= PROVIDED RECORDS =
>>>>
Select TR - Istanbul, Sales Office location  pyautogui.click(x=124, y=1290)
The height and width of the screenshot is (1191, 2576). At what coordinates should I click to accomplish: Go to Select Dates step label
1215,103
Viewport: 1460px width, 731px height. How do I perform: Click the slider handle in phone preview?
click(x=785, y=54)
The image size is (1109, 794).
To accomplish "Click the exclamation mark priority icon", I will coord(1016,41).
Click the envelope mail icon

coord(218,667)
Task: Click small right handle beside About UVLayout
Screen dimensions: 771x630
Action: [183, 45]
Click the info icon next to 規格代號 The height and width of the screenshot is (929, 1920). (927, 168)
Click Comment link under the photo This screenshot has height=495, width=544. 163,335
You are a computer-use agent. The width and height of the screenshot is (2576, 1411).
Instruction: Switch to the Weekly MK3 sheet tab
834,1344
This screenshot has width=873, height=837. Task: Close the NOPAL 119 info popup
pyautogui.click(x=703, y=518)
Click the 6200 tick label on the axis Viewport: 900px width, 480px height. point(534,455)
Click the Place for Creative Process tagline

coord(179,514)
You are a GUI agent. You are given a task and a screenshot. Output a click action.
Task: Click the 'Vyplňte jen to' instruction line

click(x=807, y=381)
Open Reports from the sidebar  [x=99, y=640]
<<<<
= TASK OBJECTIVE =
Recast the lines in the stretch from the one containing "This screenshot has width=873, height=837." through the one containing "coord(179,514)" as a two-column CSV with columns named instruction and response. Give one row per request: its full text and its answer, each in a single quoted field with line breaks replaced by spaces.

= RESPONSE TO THIS EXERCISE =
instruction,response
"This screenshot has width=873, height=837. Task: Close the NOPAL 119 info popup","pyautogui.click(x=703, y=518)"
"Click the 6200 tick label on the axis Viewport: 900px width, 480px height.","point(534,455)"
"Click the Place for Creative Process tagline","coord(179,514)"